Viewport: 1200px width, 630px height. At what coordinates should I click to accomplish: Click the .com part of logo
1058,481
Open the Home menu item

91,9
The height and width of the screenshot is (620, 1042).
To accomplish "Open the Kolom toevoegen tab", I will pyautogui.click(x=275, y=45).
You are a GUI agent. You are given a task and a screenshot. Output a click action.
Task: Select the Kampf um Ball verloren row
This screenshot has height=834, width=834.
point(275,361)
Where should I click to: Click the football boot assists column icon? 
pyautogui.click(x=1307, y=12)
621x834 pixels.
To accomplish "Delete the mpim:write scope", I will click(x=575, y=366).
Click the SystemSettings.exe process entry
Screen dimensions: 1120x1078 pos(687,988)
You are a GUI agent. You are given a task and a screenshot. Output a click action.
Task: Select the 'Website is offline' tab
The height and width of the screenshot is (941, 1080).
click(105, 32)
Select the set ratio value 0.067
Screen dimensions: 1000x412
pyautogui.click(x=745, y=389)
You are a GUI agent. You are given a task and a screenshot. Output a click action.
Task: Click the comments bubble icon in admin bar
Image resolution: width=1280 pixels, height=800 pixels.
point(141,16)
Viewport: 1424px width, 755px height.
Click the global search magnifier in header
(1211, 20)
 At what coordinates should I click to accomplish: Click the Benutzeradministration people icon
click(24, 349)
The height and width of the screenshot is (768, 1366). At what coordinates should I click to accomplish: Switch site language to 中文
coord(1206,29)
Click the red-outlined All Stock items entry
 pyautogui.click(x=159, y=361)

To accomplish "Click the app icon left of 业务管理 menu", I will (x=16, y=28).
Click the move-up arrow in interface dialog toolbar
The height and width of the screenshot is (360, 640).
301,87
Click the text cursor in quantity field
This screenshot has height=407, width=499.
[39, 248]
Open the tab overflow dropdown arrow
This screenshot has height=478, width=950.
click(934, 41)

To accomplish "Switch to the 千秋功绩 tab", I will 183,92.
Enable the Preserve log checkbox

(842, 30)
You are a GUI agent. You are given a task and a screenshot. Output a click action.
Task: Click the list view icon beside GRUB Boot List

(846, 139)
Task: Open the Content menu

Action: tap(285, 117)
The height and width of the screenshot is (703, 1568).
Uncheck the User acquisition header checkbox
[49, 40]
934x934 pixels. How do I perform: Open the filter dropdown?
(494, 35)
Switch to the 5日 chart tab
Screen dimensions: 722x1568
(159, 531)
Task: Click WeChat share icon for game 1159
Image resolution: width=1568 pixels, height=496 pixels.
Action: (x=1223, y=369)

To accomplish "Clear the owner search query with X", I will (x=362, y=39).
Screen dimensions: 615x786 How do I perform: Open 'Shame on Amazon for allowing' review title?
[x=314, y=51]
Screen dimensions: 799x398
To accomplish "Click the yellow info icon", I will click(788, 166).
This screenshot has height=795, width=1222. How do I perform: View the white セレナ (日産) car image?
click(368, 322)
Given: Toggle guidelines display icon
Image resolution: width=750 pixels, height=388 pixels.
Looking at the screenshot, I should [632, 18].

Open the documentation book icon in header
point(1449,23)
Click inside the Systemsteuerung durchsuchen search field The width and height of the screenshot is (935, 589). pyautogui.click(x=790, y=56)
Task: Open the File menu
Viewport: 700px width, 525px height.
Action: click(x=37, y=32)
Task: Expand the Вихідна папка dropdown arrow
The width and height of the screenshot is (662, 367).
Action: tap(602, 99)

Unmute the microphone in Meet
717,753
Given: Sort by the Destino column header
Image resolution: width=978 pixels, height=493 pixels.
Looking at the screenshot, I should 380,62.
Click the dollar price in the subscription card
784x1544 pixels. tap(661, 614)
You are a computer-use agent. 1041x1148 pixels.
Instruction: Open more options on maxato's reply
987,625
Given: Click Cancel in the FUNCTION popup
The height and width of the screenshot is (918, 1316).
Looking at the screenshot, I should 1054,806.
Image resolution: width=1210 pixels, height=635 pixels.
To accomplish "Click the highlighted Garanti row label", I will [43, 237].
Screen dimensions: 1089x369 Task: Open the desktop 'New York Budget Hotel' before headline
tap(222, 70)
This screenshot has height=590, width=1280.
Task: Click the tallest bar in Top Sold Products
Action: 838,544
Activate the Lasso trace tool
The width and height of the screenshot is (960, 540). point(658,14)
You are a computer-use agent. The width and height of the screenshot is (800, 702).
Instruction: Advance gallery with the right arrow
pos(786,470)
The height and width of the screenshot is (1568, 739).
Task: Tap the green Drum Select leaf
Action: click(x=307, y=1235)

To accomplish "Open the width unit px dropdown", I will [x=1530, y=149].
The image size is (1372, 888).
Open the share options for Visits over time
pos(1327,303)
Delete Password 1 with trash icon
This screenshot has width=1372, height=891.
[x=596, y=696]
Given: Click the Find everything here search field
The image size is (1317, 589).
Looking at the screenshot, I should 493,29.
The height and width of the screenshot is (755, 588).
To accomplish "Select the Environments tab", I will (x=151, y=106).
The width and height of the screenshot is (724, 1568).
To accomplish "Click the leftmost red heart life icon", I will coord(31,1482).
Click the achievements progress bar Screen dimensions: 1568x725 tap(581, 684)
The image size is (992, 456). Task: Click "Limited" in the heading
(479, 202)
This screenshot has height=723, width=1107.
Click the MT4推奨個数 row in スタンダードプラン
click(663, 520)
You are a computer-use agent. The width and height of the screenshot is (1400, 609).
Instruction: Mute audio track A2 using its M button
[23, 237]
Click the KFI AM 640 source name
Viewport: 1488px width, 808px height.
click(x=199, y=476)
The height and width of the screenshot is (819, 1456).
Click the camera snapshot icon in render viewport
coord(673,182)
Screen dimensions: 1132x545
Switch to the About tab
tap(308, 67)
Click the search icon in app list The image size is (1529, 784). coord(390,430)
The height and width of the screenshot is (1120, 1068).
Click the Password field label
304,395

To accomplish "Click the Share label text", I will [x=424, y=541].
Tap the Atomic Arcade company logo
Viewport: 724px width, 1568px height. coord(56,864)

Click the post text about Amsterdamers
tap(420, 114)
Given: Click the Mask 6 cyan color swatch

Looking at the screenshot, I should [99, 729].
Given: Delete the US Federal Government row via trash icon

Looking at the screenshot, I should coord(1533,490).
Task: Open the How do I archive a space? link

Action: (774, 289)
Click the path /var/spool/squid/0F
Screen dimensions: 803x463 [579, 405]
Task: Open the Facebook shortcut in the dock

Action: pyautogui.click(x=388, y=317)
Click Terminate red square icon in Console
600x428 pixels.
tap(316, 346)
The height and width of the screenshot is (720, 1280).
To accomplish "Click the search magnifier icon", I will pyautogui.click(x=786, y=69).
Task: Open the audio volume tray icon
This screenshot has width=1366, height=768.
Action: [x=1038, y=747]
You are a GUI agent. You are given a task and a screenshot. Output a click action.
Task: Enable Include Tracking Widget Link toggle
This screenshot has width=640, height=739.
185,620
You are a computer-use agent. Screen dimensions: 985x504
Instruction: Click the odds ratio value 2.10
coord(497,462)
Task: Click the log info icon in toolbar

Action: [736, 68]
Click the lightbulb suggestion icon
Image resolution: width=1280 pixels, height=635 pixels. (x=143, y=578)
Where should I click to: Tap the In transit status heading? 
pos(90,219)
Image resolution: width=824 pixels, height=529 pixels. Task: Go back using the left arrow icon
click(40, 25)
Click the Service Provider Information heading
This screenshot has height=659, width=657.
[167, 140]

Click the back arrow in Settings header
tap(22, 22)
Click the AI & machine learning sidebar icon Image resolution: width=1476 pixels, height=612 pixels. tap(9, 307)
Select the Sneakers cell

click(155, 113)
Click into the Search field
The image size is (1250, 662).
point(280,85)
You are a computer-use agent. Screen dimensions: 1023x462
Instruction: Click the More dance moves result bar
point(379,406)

··········

### Task details
Copy these records out line for line, with no changes.

### Output of the task
Viewport: 1200px width, 630px height. At what coordinates should I click to accomplish: Click the .com part of logo
1058,481
Open the Home menu item

91,9
The height and width of the screenshot is (620, 1042).
To accomplish "Open the Kolom toevoegen tab", I will pyautogui.click(x=275, y=45).
You are a GUI agent. You are given a task and a screenshot. Output a click action.
Task: Select the Kampf um Ball verloren row
This screenshot has height=834, width=834.
point(275,361)
Where should I click to: Click the football boot assists column icon? 
pyautogui.click(x=1307, y=12)
621x834 pixels.
To accomplish "Delete the mpim:write scope", I will click(x=575, y=366).
Click the SystemSettings.exe process entry
Screen dimensions: 1120x1078 pos(687,988)
You are a GUI agent. You are given a task and a screenshot. Output a click action.
Task: Select the 'Website is offline' tab
The height and width of the screenshot is (941, 1080).
click(105, 32)
Select the set ratio value 0.067
Screen dimensions: 1000x412
pyautogui.click(x=745, y=389)
You are a GUI agent. You are given a task and a screenshot. Output a click action.
Task: Click the comments bubble icon in admin bar
Image resolution: width=1280 pixels, height=800 pixels.
point(141,16)
Viewport: 1424px width, 755px height.
Click the global search magnifier in header
(1211, 20)
 At what coordinates should I click to accomplish: Click the Benutzeradministration people icon
click(24, 349)
The height and width of the screenshot is (768, 1366). At what coordinates should I click to accomplish: Switch site language to 中文
coord(1206,29)
Click the red-outlined All Stock items entry
 pyautogui.click(x=159, y=361)

To accomplish "Click the app icon left of 业务管理 menu", I will (x=16, y=28).
Click the move-up arrow in interface dialog toolbar
The height and width of the screenshot is (360, 640).
301,87
Click the text cursor in quantity field
This screenshot has height=407, width=499.
[39, 248]
Open the tab overflow dropdown arrow
This screenshot has height=478, width=950.
click(934, 41)

To accomplish "Switch to the 千秋功绩 tab", I will 183,92.
Enable the Preserve log checkbox

(842, 30)
You are a GUI agent. You are given a task and a screenshot. Output a click action.
Task: Click the list view icon beside GRUB Boot List

(846, 139)
Task: Open the Content menu

Action: tap(285, 117)
The height and width of the screenshot is (703, 1568).
Uncheck the User acquisition header checkbox
[49, 40]
934x934 pixels. How do I perform: Open the filter dropdown?
(494, 35)
Switch to the 5日 chart tab
Screen dimensions: 722x1568
(159, 531)
Task: Click WeChat share icon for game 1159
Image resolution: width=1568 pixels, height=496 pixels.
Action: (x=1223, y=369)

To accomplish "Clear the owner search query with X", I will (x=362, y=39).
Screen dimensions: 615x786 How do I perform: Open 'Shame on Amazon for allowing' review title?
[x=314, y=51]
Screen dimensions: 799x398
To accomplish "Click the yellow info icon", I will click(788, 166).
This screenshot has height=795, width=1222. How do I perform: View the white セレナ (日産) car image?
click(368, 322)
Given: Toggle guidelines display icon
Image resolution: width=750 pixels, height=388 pixels.
Looking at the screenshot, I should [632, 18].

Open the documentation book icon in header
point(1449,23)
Click inside the Systemsteuerung durchsuchen search field The width and height of the screenshot is (935, 589). pyautogui.click(x=790, y=56)
Task: Open the File menu
Viewport: 700px width, 525px height.
Action: click(x=37, y=32)
Task: Expand the Вихідна папка dropdown arrow
The width and height of the screenshot is (662, 367).
Action: tap(602, 99)

Unmute the microphone in Meet
717,753
Given: Sort by the Destino column header
Image resolution: width=978 pixels, height=493 pixels.
Looking at the screenshot, I should 380,62.
Click the dollar price in the subscription card
784x1544 pixels. tap(661, 614)
You are a computer-use agent. 1041x1148 pixels.
Instruction: Open more options on maxato's reply
987,625
Given: Click Cancel in the FUNCTION popup
The height and width of the screenshot is (918, 1316).
Looking at the screenshot, I should 1054,806.
Image resolution: width=1210 pixels, height=635 pixels.
To accomplish "Click the highlighted Garanti row label", I will [43, 237].
Screen dimensions: 1089x369 Task: Open the desktop 'New York Budget Hotel' before headline
tap(222, 70)
This screenshot has height=590, width=1280.
Task: Click the tallest bar in Top Sold Products
Action: 838,544
Activate the Lasso trace tool
The width and height of the screenshot is (960, 540). point(658,14)
You are a computer-use agent. The width and height of the screenshot is (800, 702).
Instruction: Advance gallery with the right arrow
pos(786,470)
The height and width of the screenshot is (1568, 739).
Task: Tap the green Drum Select leaf
Action: click(x=307, y=1235)

To accomplish "Open the width unit px dropdown", I will [x=1530, y=149].
The image size is (1372, 888).
Open the share options for Visits over time
pos(1327,303)
Delete Password 1 with trash icon
This screenshot has width=1372, height=891.
[x=596, y=696]
Given: Click the Find everything here search field
The image size is (1317, 589).
Looking at the screenshot, I should 493,29.
The height and width of the screenshot is (755, 588).
To accomplish "Select the Environments tab", I will (x=151, y=106).
The width and height of the screenshot is (724, 1568).
To accomplish "Click the leftmost red heart life icon", I will coord(31,1482).
Click the achievements progress bar Screen dimensions: 1568x725 tap(581, 684)
The image size is (992, 456). Task: Click "Limited" in the heading
(479, 202)
This screenshot has height=723, width=1107.
Click the MT4推奨個数 row in スタンダードプラン
click(663, 520)
You are a computer-use agent. The width and height of the screenshot is (1400, 609).
Instruction: Mute audio track A2 using its M button
[23, 237]
Click the KFI AM 640 source name
Viewport: 1488px width, 808px height.
click(x=199, y=476)
The height and width of the screenshot is (819, 1456).
Click the camera snapshot icon in render viewport
coord(673,182)
Screen dimensions: 1132x545
Switch to the About tab
tap(308, 67)
Click the search icon in app list The image size is (1529, 784). coord(390,430)
The height and width of the screenshot is (1120, 1068).
Click the Password field label
304,395

To accomplish "Click the Share label text", I will [x=424, y=541].
Tap the Atomic Arcade company logo
Viewport: 724px width, 1568px height. coord(56,864)

Click the post text about Amsterdamers
tap(420, 114)
Given: Click the Mask 6 cyan color swatch

Looking at the screenshot, I should [99, 729].
Given: Delete the US Federal Government row via trash icon

Looking at the screenshot, I should coord(1533,490).
Task: Open the How do I archive a space? link

Action: (774, 289)
Click the path /var/spool/squid/0F
Screen dimensions: 803x463 [579, 405]
Task: Open the Facebook shortcut in the dock

Action: pyautogui.click(x=388, y=317)
Click Terminate red square icon in Console
600x428 pixels.
tap(316, 346)
The height and width of the screenshot is (720, 1280).
To accomplish "Click the search magnifier icon", I will pyautogui.click(x=786, y=69).
Task: Open the audio volume tray icon
This screenshot has width=1366, height=768.
Action: [x=1038, y=747]
You are a GUI agent. You are given a task and a screenshot. Output a click action.
Task: Enable Include Tracking Widget Link toggle
This screenshot has width=640, height=739.
185,620
You are a computer-use agent. Screen dimensions: 985x504
Instruction: Click the odds ratio value 2.10
coord(497,462)
Task: Click the log info icon in toolbar

Action: [736, 68]
Click the lightbulb suggestion icon
Image resolution: width=1280 pixels, height=635 pixels. (x=143, y=578)
Where should I click to: Tap the In transit status heading? 
pos(90,219)
Image resolution: width=824 pixels, height=529 pixels. Task: Go back using the left arrow icon
click(40, 25)
Click the Service Provider Information heading
This screenshot has height=659, width=657.
[167, 140]

Click the back arrow in Settings header
tap(22, 22)
Click the AI & machine learning sidebar icon Image resolution: width=1476 pixels, height=612 pixels. tap(9, 307)
Select the Sneakers cell

click(155, 113)
Click into the Search field
The image size is (1250, 662).
point(280,85)
You are a computer-use agent. Screen dimensions: 1023x462
Instruction: Click the More dance moves result bar
point(379,406)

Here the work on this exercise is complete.